• Selected text:
In 1912 Hilgers joined another Dutch East Indies born Dutchman and aviation pioneer Anthony Fokker at his newly established company in Germany. In service of aircraft manufacturer Fokker he piloted demonstration flights of the Fokker Spin airplane, designed by Anthony Fokker, in Germany. Later on he also went to Russia for 8 months giving flight demonstrations around the Tsardom.

In 1913 Hilgers went to the Dutch East Indies to give flight demonstrations there. He bought and took along two Fokker monoplanes, one equipped with a 100 pk (73.6 kW) Argus-motor, the other with an 80 pk (58.8 kW) Renault. In his first test flight back in the Indies he also became the first pilot to survive an airplane crash in Indonesia. After a few rounds at an altitude of six hundred meters, the plane suffered a technical malfunction and crashed near Surabaya.

"An Arab warned me not to fly on Bubutan, because of the sacred tombs there. In any case I had to give a slamatan (traditional feast) first, which I did. [...] The take off site struck me as being be too small, as I could only take off in one direction. [...] During my first flight I already crashed into a bamboo forest and wrecked my (first) plane." Hilgers, Batavia, 1920.

• Extracted material:
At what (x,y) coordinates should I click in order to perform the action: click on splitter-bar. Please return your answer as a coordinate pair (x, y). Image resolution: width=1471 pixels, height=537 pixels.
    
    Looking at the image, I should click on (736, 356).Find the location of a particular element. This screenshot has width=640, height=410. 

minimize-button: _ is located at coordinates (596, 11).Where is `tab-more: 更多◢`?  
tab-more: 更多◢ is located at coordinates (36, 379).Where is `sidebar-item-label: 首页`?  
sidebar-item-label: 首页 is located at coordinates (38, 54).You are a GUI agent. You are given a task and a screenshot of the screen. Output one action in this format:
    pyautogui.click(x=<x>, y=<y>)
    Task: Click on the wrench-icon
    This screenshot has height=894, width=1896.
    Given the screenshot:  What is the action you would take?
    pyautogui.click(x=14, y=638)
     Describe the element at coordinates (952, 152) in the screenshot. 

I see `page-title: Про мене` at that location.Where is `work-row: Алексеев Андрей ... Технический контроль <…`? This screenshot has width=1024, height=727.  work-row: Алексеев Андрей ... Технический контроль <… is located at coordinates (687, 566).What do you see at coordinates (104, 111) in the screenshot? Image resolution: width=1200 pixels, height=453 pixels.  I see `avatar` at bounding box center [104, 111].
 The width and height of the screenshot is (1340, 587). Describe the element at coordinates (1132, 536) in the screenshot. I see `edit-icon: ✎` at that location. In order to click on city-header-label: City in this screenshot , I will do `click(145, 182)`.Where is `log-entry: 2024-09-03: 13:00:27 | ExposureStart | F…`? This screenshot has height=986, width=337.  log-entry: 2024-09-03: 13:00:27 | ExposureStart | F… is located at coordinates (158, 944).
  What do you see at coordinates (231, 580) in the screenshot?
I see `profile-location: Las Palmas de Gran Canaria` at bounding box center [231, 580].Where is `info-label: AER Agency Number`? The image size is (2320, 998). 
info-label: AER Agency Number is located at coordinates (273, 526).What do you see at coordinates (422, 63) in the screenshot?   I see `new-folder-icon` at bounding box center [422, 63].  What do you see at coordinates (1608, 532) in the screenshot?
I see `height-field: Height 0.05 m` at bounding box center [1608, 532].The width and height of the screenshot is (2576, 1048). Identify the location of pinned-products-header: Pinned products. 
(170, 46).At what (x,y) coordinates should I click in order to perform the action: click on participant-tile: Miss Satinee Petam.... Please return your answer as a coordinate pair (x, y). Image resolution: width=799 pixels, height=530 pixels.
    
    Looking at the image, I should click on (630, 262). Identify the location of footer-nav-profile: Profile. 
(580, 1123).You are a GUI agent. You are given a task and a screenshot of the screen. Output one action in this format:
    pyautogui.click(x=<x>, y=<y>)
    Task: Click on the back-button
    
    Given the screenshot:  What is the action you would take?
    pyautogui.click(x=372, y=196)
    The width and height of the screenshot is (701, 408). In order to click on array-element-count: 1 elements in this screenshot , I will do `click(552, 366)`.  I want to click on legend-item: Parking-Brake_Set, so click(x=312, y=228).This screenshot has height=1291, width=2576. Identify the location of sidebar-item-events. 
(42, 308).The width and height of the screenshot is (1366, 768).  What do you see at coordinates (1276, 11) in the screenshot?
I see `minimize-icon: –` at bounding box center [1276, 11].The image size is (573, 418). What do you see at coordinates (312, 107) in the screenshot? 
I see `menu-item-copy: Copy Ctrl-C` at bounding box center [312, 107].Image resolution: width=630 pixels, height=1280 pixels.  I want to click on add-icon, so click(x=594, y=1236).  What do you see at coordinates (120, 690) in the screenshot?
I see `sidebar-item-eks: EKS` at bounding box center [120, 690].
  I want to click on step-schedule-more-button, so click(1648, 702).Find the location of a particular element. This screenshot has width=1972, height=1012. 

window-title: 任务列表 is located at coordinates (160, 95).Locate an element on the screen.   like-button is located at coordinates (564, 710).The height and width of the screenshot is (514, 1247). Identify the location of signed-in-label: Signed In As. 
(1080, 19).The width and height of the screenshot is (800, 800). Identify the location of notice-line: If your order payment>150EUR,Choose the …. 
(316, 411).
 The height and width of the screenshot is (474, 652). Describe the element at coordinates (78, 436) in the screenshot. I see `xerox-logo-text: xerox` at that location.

• Task A: In the passage on Hilgers, rewrite the part that opens with the words containing "In 1913 Hilgers" and closes with "crashed near Surabaya.", substituting "Semarang" for "Surabaya".
• Task B: List every year named in the passage on Hilgers.

• Exercise answer A:
In 1913 Hilgers went to the Dutch East Indies to give flight demonstrations there. He bought and took along two Fokker monoplanes, one equipped with a 100 pk (73.6 kW) Argus-motor, the other with an 80 pk (58.8 kW) Renault. In his first test flight back in the Indies he also became the first pilot to survive an airplane crash in Indonesia. After a few rounds at an altitude of six hundred meters, the plane suffered a technical malfunction and crashed near Semarang.

• Exercise answer B: 1912, 1913, 1920